I’ve been seeing some art lately and wondering about usefulness.
Mondrian and his studios. The artist famous for distilling the essence of things into lines and colours. I thought I understood it. A day or two later I realised I didn’t.
I look at his work and like what I see.
But is it useful?
Grayson Perry’s tapestries. ‘The Vanity of Small Differences.’ The man, with his alter-ego, Claire, is almost a work of art himself. I’d visit again and again if I could – though I wouldn’t want to live with them.
They’re a moral tale for our times – for all times.
Now that’s more like it.
These brushes with art set me thinking. And right on cue for long thinks, we snatched a few days of anti-social-media time. No email, blogging, Facebook, Twitter – nada.
Not even sat-nav.
I like maps. You never know what you’ll find down those wrong turns. And we know how to find Aberdaron.

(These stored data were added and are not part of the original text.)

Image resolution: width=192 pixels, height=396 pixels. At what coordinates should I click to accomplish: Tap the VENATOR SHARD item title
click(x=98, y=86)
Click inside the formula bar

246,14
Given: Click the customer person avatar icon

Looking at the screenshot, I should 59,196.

It’s a seaside settlement, right at the end of north Wales.
The village is grey. Stone grey, slate grey. White paint relieves the many shades.
Pilgrims have for years arrived here, en route to Bardsey, isle of 20,000 saints.

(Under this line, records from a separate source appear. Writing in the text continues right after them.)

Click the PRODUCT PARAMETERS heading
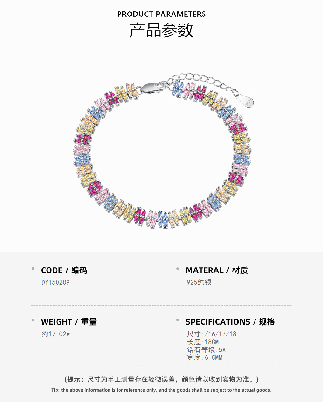Image resolution: width=323 pixels, height=402 pixels. (161, 14)
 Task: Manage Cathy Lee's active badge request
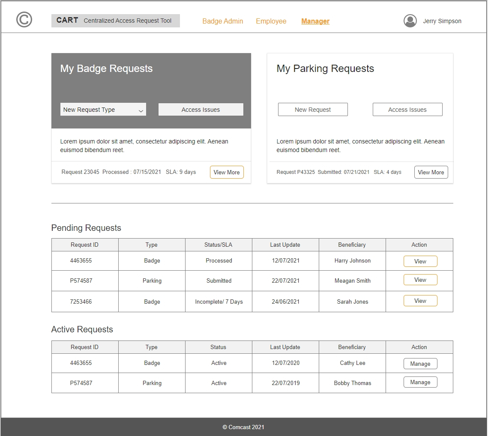[x=420, y=364]
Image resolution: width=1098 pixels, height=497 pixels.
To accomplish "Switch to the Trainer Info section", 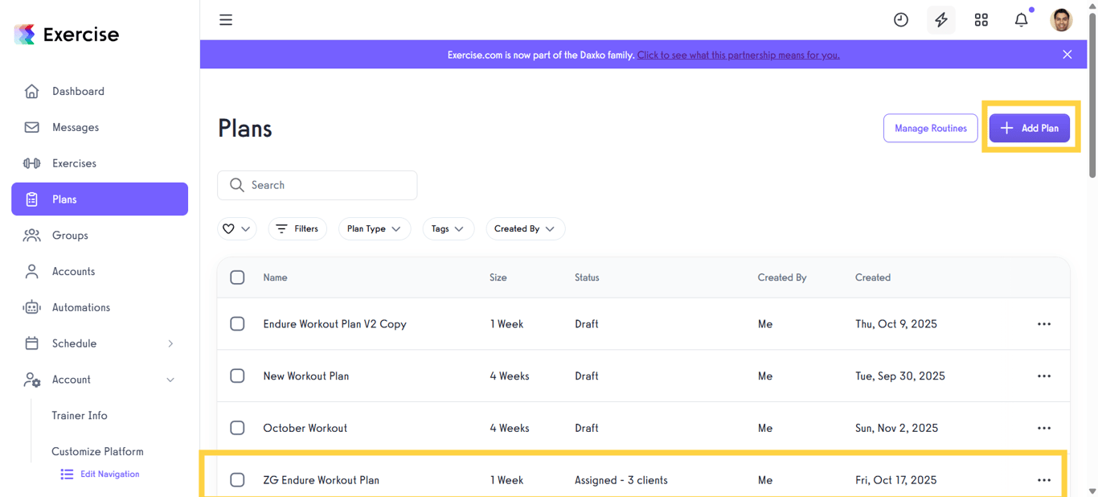I will [79, 415].

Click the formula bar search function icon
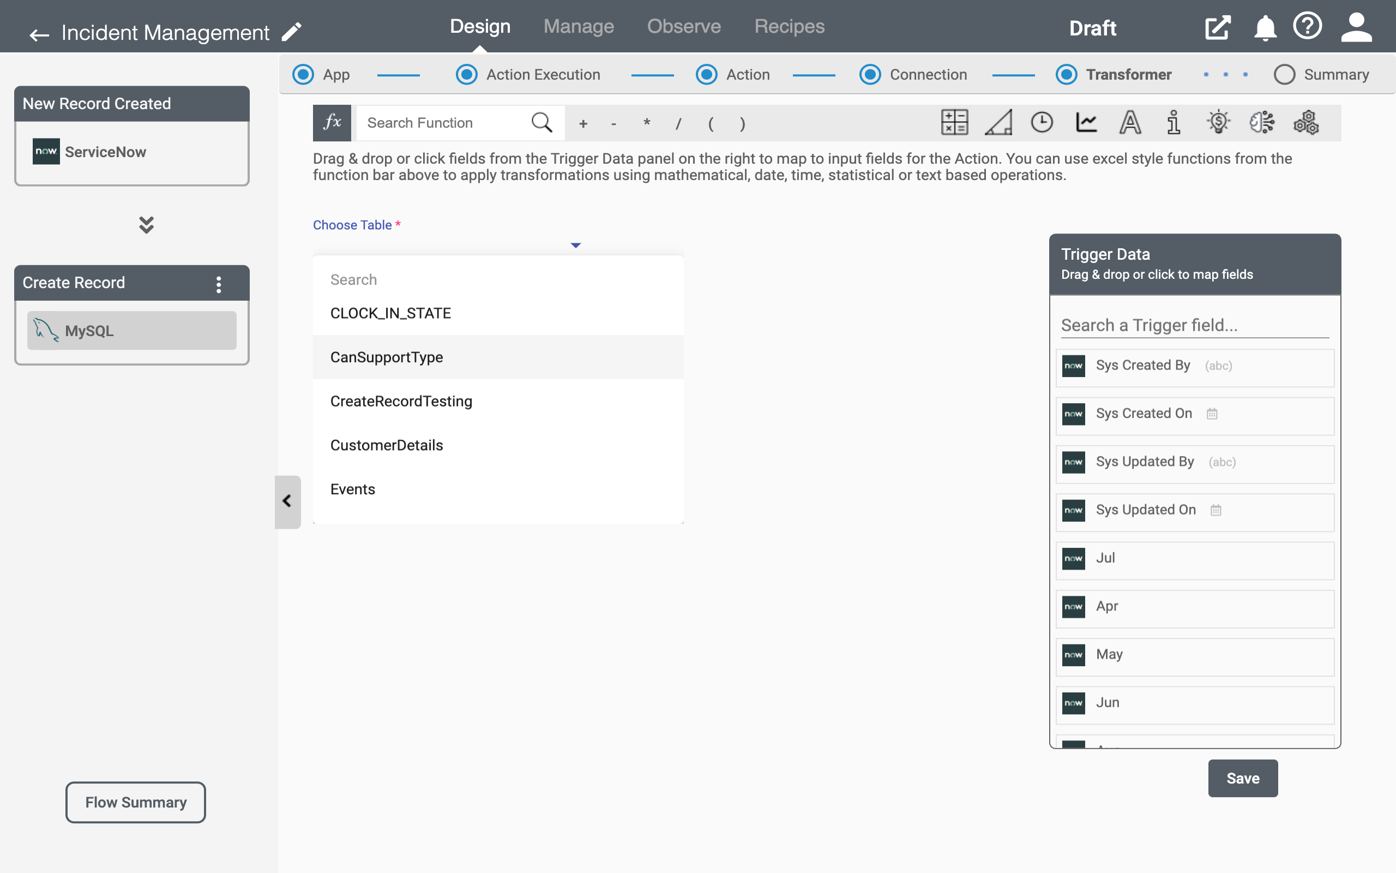pyautogui.click(x=543, y=123)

A long, sandy beach laps-up the sea. On a good day the oh-so-white clouds and the brilliant blue sky lift your soul straight up to heaven – no need for a perilous pilgrimage, braving the seven currents that gate-keep the island.
In a simple stone chapel on the edge of this Welsh-Wales world, RS Thomas – poet and priest – cared for local souls.
Facing the church are cottages. Old and small. Thick stone walls and tiny windows. It’s a place to keep the sea out, not ask it in for tea.
Years of being a small, hard-pressed community, battling the elements to wrest out a living, have created a cohesion, both visual and human.
But since our last visit things have changed.
A cottage on the hill’s been renovated. Big, blind-looking picture windows gash the front.
The corrugated iron shack that housed the local bakery has gone. A new – thatched – building has taken its place.
Indeed. And the only thatched roof in a village of slate. But – the bread’s still good.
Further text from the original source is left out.